Тракторист

   Ох, как же городские любят рассуждать о прекрасах деревни! Сколько же раз мне доводилось слышать про крики утренних петухов, ни свет ни заря; про запах вечерней фиалки, что услаждает лёгкие под щебет птиц и стрекот цикад; про парное молоко, рыбалку, шашлыки и прочее, прочее, прочее… В общем, не жизнь, а какой-то Рай с картинки советского художника! Бесконечное число раз мне приходилось слышать от людей «нулевых» годов рождения о том, как же они скучают по корням, селу и всему тому, что «мы потеряли» с приходом индустриальной эры!
   Собственно говоря, ничего ужасного в этом нет. Да — романтика, да — тяга к земле, да — повторение взрослых напевов. Да и чёрт с ним. Мне даже приятно! Я и сам, что греха таить, очень уж рвусь летом на дачу, чтобы вкусить всех описанных благ и немного поумерить темп слишком быстро летящей куда-то реальности.
   Вот только, сельская жизнь, настоящая сельская жизнь, это несколько другое. Конечно, петухи, овощи с грядки и зеленая трава летом никуда не деваются. Это факт! Только для местного жителя, в отличии от приезжего городского страдальца, всё вышеперечисленное представляется в полном цикле своего бытия. Вместе с вершками неотъемлемо идут и стебли, и корешки. Петухов нужно кормить! Грядки вскапывать, сеять, удобрять, полоть, поливать… Зеленую же траву, с первыми петухами, необходимо отправляться косить, затем ворошить, сушить, перевозить, скирдовать и т. д. В общем, не соскучишься. Я привел лишь крохотную часть сельских «развлечений», которые ну никак не оставят местного жителя уныло-скучающим. Можно писать и писать об этом, но смысл, думаю, и так понятен.

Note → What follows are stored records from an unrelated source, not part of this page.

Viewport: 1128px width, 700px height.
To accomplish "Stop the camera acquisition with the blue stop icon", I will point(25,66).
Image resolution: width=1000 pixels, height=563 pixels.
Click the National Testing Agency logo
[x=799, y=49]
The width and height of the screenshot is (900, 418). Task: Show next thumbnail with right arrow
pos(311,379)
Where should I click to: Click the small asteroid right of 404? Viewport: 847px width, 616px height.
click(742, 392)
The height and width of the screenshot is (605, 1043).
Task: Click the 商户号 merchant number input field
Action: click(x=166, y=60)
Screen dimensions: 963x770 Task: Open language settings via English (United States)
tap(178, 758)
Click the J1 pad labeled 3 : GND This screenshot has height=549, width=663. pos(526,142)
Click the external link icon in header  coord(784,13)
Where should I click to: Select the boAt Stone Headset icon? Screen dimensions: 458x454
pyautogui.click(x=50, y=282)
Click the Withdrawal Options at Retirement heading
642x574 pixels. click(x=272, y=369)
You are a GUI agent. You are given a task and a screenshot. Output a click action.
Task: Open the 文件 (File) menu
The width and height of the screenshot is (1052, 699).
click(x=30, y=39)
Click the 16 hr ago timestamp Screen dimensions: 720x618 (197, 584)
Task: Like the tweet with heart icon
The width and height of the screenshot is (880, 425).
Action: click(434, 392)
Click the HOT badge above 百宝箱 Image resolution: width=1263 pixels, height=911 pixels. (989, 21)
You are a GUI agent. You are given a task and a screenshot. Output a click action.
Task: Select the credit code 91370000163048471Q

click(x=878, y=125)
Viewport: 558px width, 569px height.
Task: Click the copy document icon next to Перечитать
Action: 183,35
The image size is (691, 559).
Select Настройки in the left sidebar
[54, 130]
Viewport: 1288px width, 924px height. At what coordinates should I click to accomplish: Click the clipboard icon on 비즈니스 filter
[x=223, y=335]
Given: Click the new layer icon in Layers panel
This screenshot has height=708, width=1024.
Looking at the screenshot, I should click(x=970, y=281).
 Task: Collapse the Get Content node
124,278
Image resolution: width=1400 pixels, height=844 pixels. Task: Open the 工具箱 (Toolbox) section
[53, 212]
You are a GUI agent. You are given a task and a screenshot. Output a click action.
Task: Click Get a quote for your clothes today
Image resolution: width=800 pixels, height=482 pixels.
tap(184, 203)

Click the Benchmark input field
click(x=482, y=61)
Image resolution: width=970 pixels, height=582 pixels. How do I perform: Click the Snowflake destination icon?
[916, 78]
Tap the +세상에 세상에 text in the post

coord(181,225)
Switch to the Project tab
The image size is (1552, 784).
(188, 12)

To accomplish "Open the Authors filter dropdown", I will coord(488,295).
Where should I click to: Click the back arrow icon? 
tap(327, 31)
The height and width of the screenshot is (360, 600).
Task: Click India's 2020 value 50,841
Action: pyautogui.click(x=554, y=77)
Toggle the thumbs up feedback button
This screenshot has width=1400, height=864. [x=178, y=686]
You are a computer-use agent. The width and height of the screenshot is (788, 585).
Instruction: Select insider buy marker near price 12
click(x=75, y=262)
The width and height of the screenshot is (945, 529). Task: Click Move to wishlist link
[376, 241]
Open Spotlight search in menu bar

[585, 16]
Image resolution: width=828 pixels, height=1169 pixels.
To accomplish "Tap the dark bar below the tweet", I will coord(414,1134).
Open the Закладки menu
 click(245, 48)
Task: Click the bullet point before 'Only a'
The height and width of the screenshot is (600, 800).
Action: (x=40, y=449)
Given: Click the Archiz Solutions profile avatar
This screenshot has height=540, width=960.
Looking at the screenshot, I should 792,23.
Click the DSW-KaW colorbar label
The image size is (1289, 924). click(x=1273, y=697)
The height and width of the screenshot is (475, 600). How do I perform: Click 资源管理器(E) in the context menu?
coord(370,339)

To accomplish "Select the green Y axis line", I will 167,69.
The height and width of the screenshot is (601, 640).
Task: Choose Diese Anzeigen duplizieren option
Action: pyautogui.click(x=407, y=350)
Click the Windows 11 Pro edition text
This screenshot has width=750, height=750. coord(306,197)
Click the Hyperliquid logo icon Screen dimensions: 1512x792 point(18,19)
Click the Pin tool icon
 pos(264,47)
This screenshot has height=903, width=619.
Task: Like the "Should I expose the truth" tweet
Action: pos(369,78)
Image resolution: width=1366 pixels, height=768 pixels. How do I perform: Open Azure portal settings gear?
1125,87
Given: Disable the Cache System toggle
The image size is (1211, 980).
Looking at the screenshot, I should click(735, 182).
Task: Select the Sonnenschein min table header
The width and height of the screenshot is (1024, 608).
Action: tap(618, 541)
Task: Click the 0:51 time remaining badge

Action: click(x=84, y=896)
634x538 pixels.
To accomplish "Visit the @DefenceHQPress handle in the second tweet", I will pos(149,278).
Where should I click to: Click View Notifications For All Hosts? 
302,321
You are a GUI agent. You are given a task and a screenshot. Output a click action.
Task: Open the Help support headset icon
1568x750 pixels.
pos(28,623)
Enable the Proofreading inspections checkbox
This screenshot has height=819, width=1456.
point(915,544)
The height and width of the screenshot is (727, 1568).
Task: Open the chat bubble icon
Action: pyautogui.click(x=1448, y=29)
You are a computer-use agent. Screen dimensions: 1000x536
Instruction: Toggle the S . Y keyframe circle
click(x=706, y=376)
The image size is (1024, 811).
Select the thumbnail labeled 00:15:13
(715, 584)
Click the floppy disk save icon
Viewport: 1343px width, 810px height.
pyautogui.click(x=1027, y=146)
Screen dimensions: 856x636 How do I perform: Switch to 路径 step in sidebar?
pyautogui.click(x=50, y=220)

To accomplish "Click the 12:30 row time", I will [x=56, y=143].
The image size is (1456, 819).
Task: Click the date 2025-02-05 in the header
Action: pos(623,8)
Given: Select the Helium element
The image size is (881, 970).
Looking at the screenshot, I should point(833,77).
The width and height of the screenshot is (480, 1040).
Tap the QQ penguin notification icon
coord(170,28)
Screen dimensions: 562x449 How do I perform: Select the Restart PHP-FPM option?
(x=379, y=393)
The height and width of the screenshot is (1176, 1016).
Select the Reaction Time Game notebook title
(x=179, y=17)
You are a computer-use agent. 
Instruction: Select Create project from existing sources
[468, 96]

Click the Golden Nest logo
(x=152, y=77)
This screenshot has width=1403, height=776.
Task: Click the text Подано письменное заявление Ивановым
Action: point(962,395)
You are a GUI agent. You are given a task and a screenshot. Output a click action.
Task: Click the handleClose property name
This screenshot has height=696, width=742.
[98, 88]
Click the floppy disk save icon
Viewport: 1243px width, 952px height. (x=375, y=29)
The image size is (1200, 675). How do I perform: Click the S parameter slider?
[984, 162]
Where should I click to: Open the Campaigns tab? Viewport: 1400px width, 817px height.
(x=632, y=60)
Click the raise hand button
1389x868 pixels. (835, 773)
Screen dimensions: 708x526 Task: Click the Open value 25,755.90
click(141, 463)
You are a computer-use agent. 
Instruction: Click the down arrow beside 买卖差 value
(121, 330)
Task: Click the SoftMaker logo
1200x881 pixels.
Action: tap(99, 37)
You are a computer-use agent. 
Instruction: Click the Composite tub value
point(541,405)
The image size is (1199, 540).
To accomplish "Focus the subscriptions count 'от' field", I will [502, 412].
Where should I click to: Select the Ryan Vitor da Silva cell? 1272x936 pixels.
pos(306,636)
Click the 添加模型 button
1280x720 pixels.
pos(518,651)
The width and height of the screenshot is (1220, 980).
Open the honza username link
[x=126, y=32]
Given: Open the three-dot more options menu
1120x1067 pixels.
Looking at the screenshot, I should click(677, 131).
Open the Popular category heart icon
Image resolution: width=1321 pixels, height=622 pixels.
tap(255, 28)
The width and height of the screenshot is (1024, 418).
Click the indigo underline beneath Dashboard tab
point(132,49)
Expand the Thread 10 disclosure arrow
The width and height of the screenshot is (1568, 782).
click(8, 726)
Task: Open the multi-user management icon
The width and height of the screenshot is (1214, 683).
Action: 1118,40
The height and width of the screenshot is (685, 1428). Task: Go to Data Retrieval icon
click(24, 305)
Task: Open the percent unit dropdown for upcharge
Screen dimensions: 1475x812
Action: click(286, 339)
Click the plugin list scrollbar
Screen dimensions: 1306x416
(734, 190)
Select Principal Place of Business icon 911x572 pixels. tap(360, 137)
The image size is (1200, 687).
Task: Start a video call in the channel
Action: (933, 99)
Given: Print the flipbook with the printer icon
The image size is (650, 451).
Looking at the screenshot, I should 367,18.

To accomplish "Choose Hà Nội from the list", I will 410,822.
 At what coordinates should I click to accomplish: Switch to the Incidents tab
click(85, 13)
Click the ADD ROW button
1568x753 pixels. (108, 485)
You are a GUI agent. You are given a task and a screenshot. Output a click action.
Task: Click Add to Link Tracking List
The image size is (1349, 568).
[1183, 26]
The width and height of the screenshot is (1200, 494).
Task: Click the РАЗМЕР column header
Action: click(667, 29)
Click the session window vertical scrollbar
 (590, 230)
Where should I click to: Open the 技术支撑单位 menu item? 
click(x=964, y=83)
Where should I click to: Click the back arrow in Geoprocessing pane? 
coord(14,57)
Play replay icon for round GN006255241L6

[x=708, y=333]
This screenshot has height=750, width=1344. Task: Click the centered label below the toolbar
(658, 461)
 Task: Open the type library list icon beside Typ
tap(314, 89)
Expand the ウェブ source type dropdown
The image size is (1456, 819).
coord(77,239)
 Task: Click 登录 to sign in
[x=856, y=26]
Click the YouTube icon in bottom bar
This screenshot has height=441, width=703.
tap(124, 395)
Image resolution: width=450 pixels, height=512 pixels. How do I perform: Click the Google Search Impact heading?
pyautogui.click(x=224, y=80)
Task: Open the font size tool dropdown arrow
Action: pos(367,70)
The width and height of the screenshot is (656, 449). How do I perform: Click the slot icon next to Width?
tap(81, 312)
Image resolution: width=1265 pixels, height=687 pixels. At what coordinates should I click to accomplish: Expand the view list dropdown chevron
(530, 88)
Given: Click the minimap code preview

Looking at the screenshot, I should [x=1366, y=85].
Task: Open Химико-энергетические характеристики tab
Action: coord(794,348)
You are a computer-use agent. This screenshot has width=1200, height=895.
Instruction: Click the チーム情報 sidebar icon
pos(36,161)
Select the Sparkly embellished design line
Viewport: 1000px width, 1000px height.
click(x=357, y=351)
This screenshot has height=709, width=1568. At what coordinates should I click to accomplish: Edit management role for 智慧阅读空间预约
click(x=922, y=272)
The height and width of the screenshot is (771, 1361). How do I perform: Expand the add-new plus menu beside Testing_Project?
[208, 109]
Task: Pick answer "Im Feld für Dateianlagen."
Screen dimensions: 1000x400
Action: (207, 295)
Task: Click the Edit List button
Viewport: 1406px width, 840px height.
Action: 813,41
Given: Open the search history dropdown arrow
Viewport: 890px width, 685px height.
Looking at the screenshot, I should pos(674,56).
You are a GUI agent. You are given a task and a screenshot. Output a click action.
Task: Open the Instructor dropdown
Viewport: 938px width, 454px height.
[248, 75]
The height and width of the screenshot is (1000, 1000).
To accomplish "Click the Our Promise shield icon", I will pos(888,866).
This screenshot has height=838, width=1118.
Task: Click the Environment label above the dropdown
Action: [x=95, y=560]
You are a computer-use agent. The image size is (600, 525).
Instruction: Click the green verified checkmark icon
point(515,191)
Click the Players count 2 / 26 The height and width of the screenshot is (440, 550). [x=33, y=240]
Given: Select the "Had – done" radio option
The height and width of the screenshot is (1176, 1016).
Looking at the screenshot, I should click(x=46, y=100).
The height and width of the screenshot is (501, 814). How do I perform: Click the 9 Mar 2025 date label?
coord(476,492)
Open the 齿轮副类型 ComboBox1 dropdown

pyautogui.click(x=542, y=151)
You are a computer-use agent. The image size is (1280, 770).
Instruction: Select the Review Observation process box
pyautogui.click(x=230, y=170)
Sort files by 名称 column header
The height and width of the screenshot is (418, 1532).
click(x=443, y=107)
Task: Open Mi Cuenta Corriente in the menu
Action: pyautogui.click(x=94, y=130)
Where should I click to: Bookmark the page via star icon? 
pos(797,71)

   Ничего плохого в физическом труде на свежем воздухе я не вижу. Да, это сложно, да, трудно, но, в конце концов, не всем же жить в городах и работать руководителями направлений дистанционных каналов продаж малому и среднему бизнесу в сфере предоставления телекоммуникационных услуг и прочими неведомыми словами… Встречал я много настоящих деревенских мужиков в своё время. Все — физически сильные, крепкие от природы и с душами открытыми нараспашку! Все пьющие! Крепко пьющие! И вопрос этот всегда меня интересовал и заботил: как ни вечер, так обязательно после трудового дня напьются и подерутся. Почему так? Зачем? Не буду врать, я и в городе довольно часто встречаю людей, которые единственным способом снятия стресса видят принятие энных доз спиртного, а как вытекающее и мордобитие. Но! Может из-за менее тесного общения внутри панельных коробок хрущевок, меньшей видимости соседской жизни и, вообще, большего количества разнообразных знакомых и незнакомых людей, это не столь заметно. В деревне же — каждый день сурок Пит заставляет работяг напиваться и выяснять кто же сегодня окажется сильнее!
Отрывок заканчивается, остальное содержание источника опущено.